$(V, \omega)$ symplectic vector space a$W \subseteq V$ linear subspace. We define the reduced space $(\bar W , \bar \omega)$ as $\bar W = W/(W \cap W^\omega)$, equipped with the form $\bar\omega ([v], [w]) := \omega(v, w)$ for all $v, w \in W$. Prove that $\bar\omega$ is a symplectic form
I have already shown that $\bar \omega$ is well-defined, bilinear,skew-symmetric, but I am unsure on how to prove $\bar \omega$ is non degenerate
My try:
Let $[w]\in \ker \bar \omega \iff \bar\omega([w],[v])=0, \forall [v]\in \bar W$ $\iff \omega(w,v)=0, \forall v \in W$ ...(*)
$\iff w \in \ker \omega $
I am unsure about (*), can I go from $\forall [v]\in \bar W$ to $\forall v\in W$? and how do I proceed from here?
For reference:
Here are more steps: fix $[v] \in \bar{W}$, and assume that $\bar{\omega}([v],\cdot) = 0$. We will show that $\omega(v,w) = 0$ for all $w\in W$. To do so, we write $\omega(v,w) = \bar{\omega}([v],[w]) = 0$, by assumption.

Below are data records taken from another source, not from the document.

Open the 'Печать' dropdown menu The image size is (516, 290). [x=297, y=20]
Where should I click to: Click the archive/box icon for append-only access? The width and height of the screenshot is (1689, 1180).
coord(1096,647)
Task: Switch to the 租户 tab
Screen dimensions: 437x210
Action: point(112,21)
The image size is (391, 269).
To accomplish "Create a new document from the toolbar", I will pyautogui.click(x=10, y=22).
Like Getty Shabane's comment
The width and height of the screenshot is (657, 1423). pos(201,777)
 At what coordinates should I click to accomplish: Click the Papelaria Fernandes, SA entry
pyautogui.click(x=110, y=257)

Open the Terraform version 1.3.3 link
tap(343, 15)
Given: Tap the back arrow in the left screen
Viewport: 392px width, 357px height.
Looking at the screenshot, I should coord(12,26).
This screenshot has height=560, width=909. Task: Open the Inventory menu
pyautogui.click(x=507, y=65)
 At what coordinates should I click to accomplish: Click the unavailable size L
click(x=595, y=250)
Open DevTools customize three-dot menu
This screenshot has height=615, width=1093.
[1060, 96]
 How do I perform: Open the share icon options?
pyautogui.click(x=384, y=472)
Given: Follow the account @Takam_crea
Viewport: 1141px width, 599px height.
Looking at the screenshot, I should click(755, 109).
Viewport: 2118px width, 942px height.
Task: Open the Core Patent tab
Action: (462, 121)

This means that $v\in W^\omega$. But we had $v\in W$ to begin with (or else $[v]$ would not make sense), so $v\in W\cap W^\omega$ and therefore $[v] = [0]$ by definition of quotient (we have shown that $\ker\bar{\omega} = 0$, i.e., $\bar{\omega}$ is non-degenerate).